Text passage:

--- START ---

Serveur © IRCAM - CENTRE POMPIDOU 1996-2005.
Tous droits réservés pour tous pays. All rights reserved.

Spat~ : A Spatial Processor for Musicians and Sound Engineers

Jean-Marc Jot, Olivier Warusfel

CIARM 95, Ferrara (Italy) 1995
Copyright © CIARM 1995

Abstract

Spat~ is a real-time spatial processing software which runs on the Ircam Music Workstation in the Max graphical signal processing environment. It provides a library of elementary modules (pan-pots, equalizers, reverberators...) linkable into a compact processor integrating the localization of sound events together with the manipulation of room acoustical quality. This processor can be configured for various reproduction formats over loudspeaker or headphones, and controlled through a higher-level user interface including perceptual attributes derived from psychoacoustical research. Applications include studio recording and computer music, virtual reality or variable acoustics in rooms.

1 Introduction

The goal of the Spatialisateur project, conducted by Ircam and Espaces Nouveaux in collaboration with the Centre National d'Etudes des Telecommunications, is to design a virtual acoustics processor allowing composers, performers or sound engineers to control the diffusion of sound in a real or virtual space. This project incorporates research carried out within the Ircam room acoustics laboratory on the objective and perceptual characterization of room acoustical quality, and research done at Telecom Paris on digital signal processing algorithms for the spatialization and artificial reverberation of sounds. The Spatialisateur was developped in the Max object-oriented graphical signal processing software environment, and is available as a Max object named Spat~ running in real time on the Ircam Music Workstation.

--- END ---

Could you return, word for word, the stretch of the Spat~ text from "Spat~ is a real-time" through "acoustics in rooms."?

Dataset extract:
--- START ---

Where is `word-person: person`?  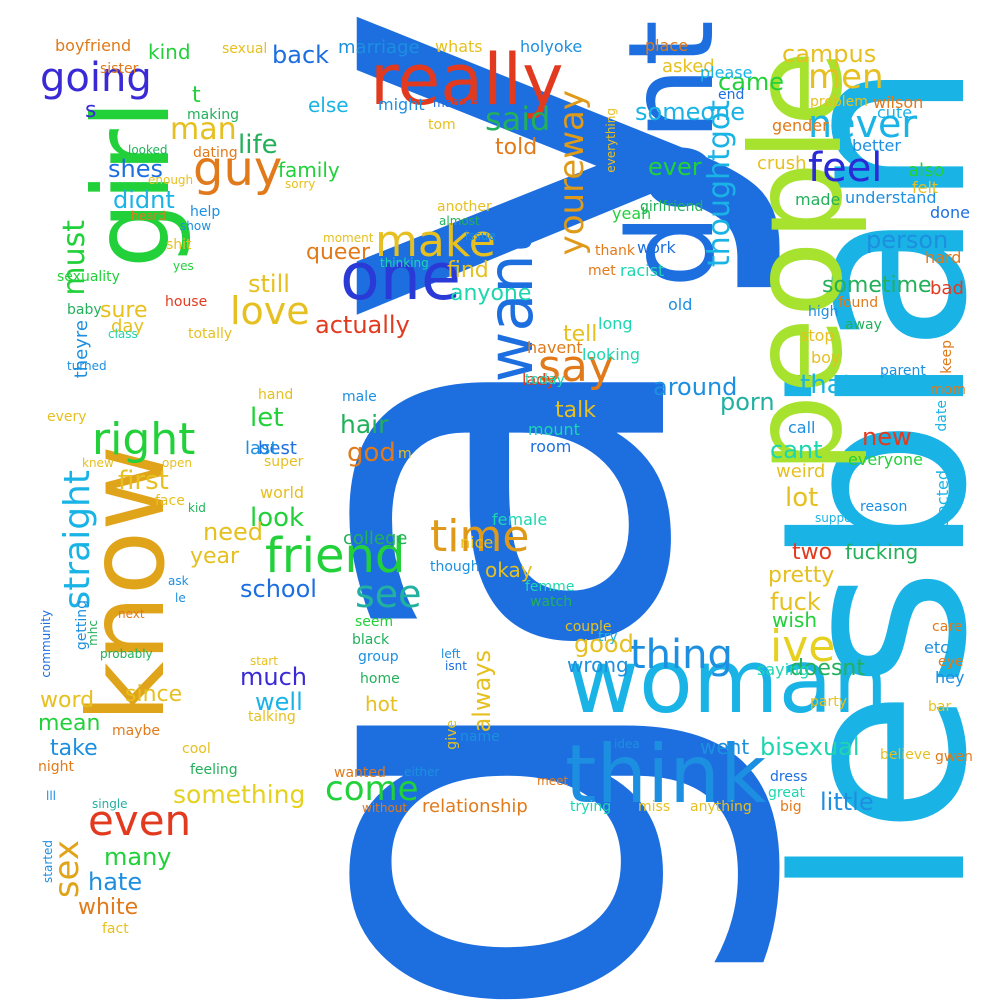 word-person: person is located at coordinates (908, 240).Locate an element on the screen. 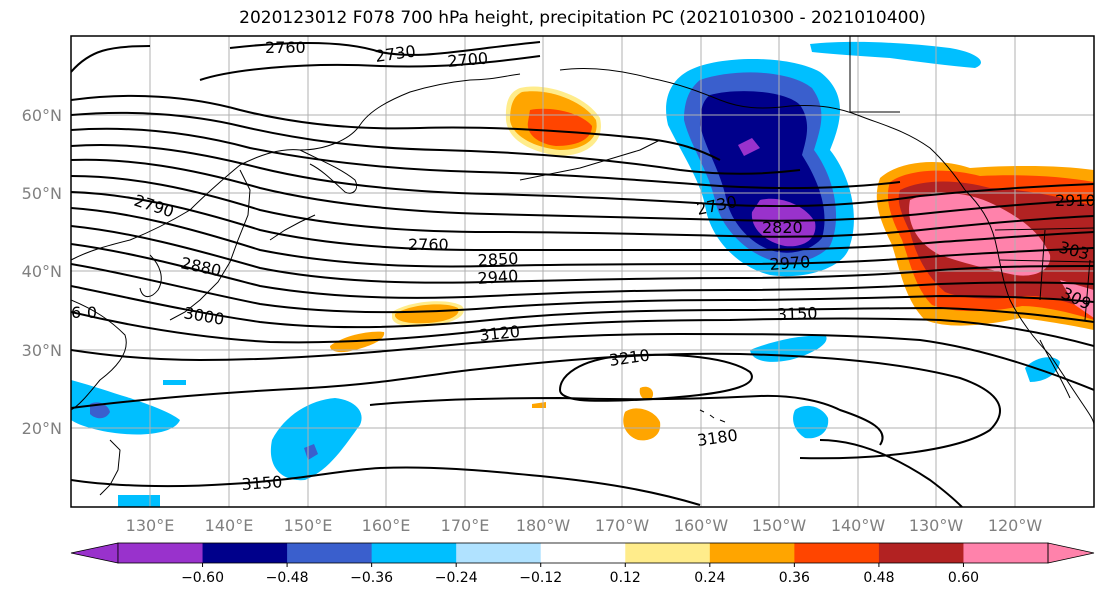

--- END ---

Expected output:
Spat~ is a real-time spatial processing software which runs on the Ircam Music Workstation in the Max graphical signal processing environment. It provides a library of elementary modules (pan-pots, equalizers, reverberators...) linkable into a compact processor integrating the localization of sound events together with the manipulation of room acoustical quality. This processor can be configured for various reproduction formats over loudspeaker or headphones, and controlled through a higher-level user interface including perceptual attributes derived from psychoacoustical research. Applications include studio recording and computer music, virtual reality or variable acoustics in rooms.